Mr Smith went for an eye test at the start of March, during which the optometrist saw blood behind behind both his eyes.

He was referred to Maidstone Hospital, where a CT revealed a mass on the brain. 

Mr Smith was reportedly told he may have suffered a stroke before an MRI diagnosed him with a glioblastoma, a type of fast-growing brain tumour. 

Recalling that moment, Ms Binfield said: ‘A consultant came over to say that they had found something in his results.

‘He was being very vague, so Ricky said “man to man tell me if I have a tumour”. The doctor confirmed he had a tumour and I broke down.

‘It was horrible, I just broke down but Ricky was trying to be strong.

‘A woman across from us burst into tears, you look at us we’re a young family — you don’t expect this.’

Around 2,500 Brits and 12,000 Americans are diagnosed with a glioblastoma every year.

Headaches, seizures, nausea, drowsiness, vision problems and personality changes are key symptoms. 

These are caused by the tumour increasing pressure inside the skull as it grows. 

Surgery, radiotherapy and chemotherapy are go-to treatments. 

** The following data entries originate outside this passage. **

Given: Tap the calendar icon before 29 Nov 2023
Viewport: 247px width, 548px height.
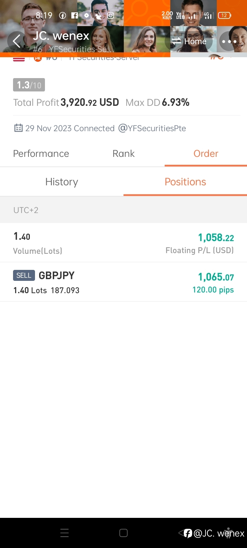Looking at the screenshot, I should tap(18, 128).
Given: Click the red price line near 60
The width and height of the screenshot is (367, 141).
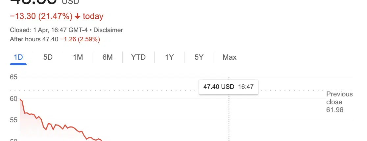Looking at the screenshot, I should click(21, 100).
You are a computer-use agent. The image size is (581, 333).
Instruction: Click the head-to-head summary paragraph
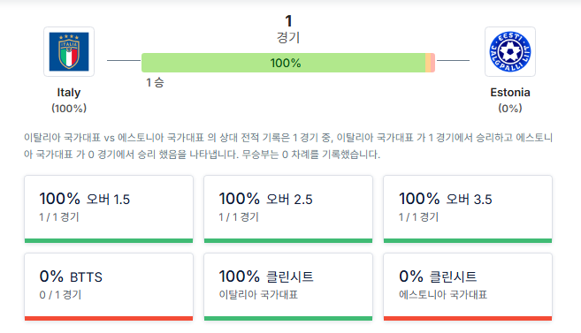pyautogui.click(x=288, y=146)
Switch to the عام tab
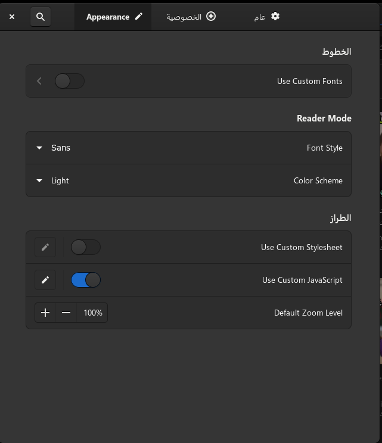The image size is (382, 443). tap(260, 17)
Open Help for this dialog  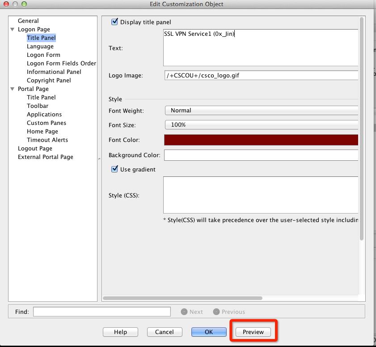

There can be a life expectancy of just 12 to 18 months from glioblastoma diagnosis and in many cases it comes back, even after being treated, according to The Brain Tumour Charity. 

Mr Smith was diagnosed with a butterfly glioblastoma, meaning the tumour crosses both sides of the brain.    

Mr Smith (pictured with his son Arlo) started getting headaches but originally put it down to the fact he was a hard worker and thought nothing of it

The couple’s friends have set up a GoFundMe page in the hope of raising £75,000 to pay for private treatment, a 40th birthday for Ricky and a wedding

Last week, Ms Binfield broke the devastating news to their children, Louie, eight, Karson, five, and Arlo, two.

She said: ‘Arlo is too little to understand but I sat Louie and Karson down last week.

‘Louie is such a sensitive soul so I was really worried about him.

‘He got up, gave me a hug and said “don’t worry mum we will fight this”.

‘Karson and I were crying and he got us tissues and wiped our eyes.

‘He has been amazing but it still doesn’t feel like this is happening to us.’

The couple’s friends have set up a GoFundMe page in the hope of raising £75,000 to pay for private treatment, a 40th birthday for Ricky and a wedding. 

It has already raised £71,000 from 2,300 donations.